Personal information
- Born: 22 February 2005 (age 21) Seoul, South Korea
- Education: Korea University
- Height: 1.75 m (5 ft 9 in)

Sport
- Country: South Korea
- Sport: Short-track speed skating
- Club: Hwaseong City Hall

Medal record
Men's short-track speed skating
Representing South Korea
Olympic Games
| Silver medal – second place | 2026 Milano Cortina | 5000 m relay |
World Junior Championships
| Gold medal – first place | 2023 Dresden | 3000 m relay |
| Gold medal – first place | 2024 Gdansk | 500 m |
| Gold medal – first place | 2024 Gdansk | 1000 m |
| Gold medal – first place | 2024 Gdansk | 3000 m relay |
| Silver medal – second place | 2023 Dresden | 1000 m |
| Silver medal – second place | 2023 Dresden | 1500 m |

= Shin Dong-min =

South Korean speed skater (born 2005)

Shin Dong-min (born 22 February 2005) is a South Korean short-track speed skater. He represented South Korea at the 2026 Winter Olympics, winning a silver medal in the 5000 m relay.

==Career==
Shin competed at the 2024 World Junior Short Track Speed Skating Championships and won gold medals in the 500 metres, 1000 metres and 3000 metres relay.

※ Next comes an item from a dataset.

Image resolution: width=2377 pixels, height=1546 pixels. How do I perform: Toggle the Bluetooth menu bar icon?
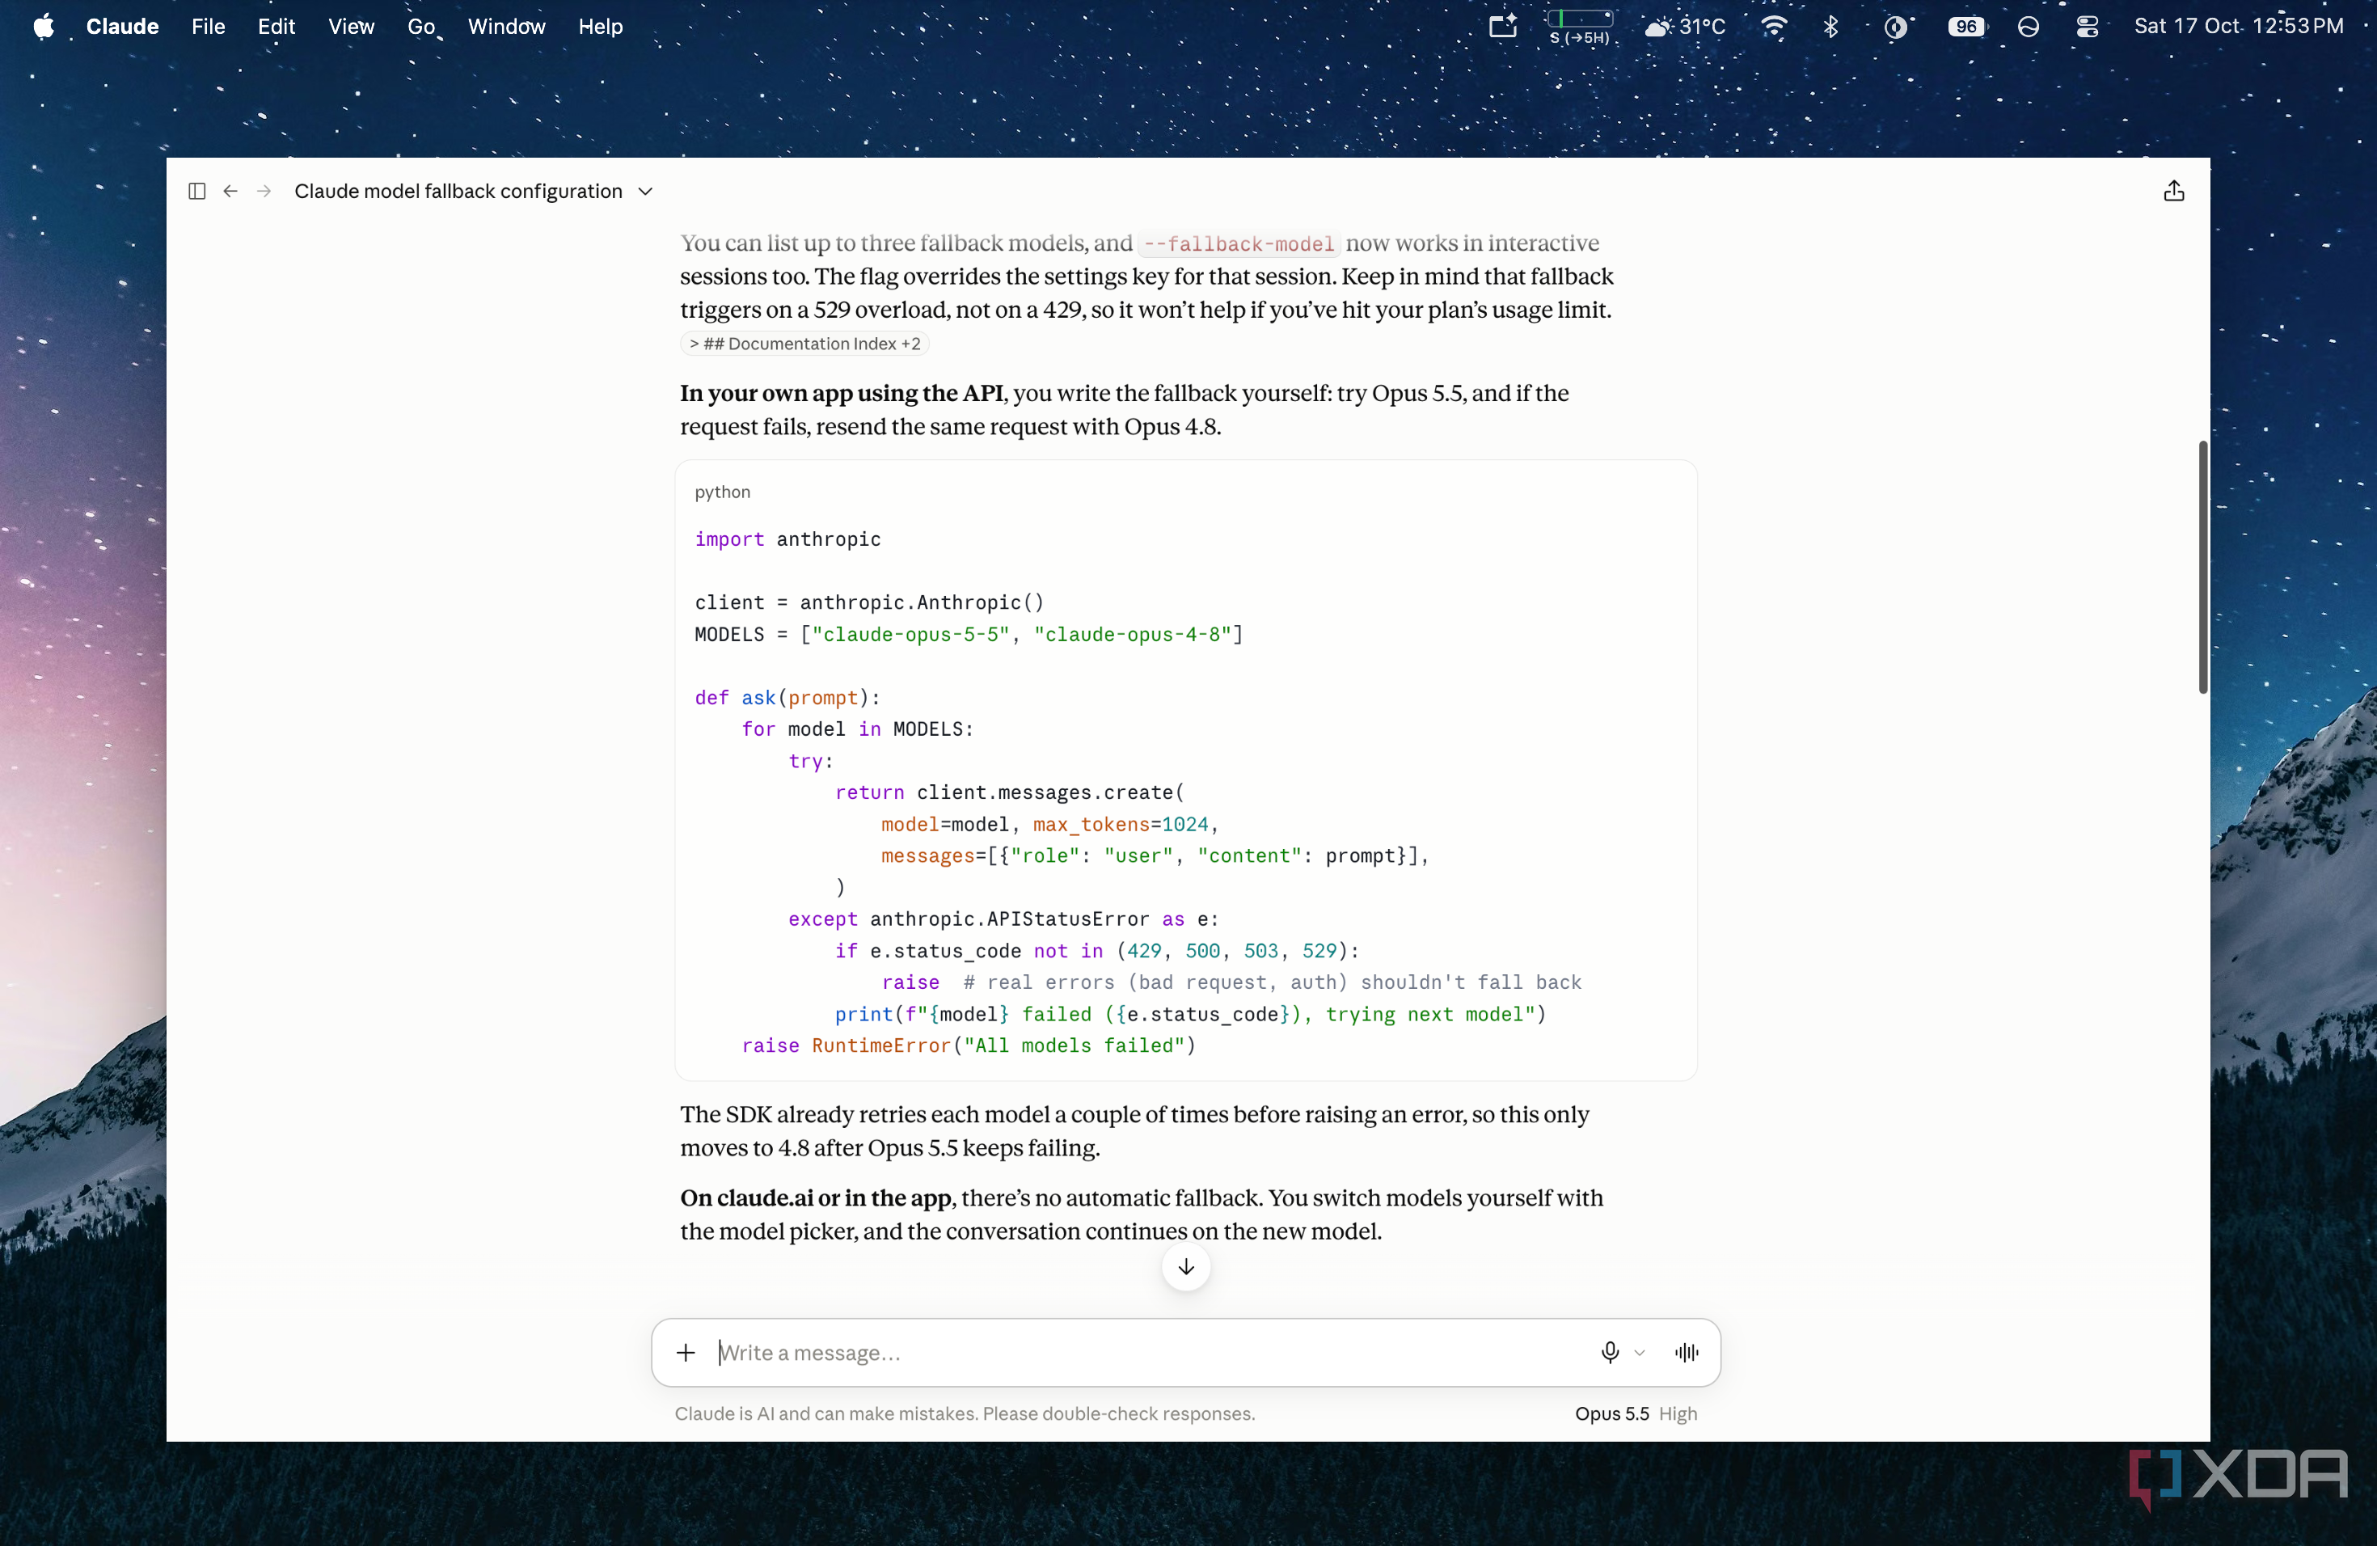click(x=1831, y=27)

In January 2026, he was selected to represent South Korea at the 2026 Winter Olympics. He competed in the mixed 2000 metre relay and advanced to the B Final, finishing in sixth place. He then competed in the 1000 metres. During the heats, he ranked second in group 5 with a time of 1:24.870 and advanced to the quarterfinals.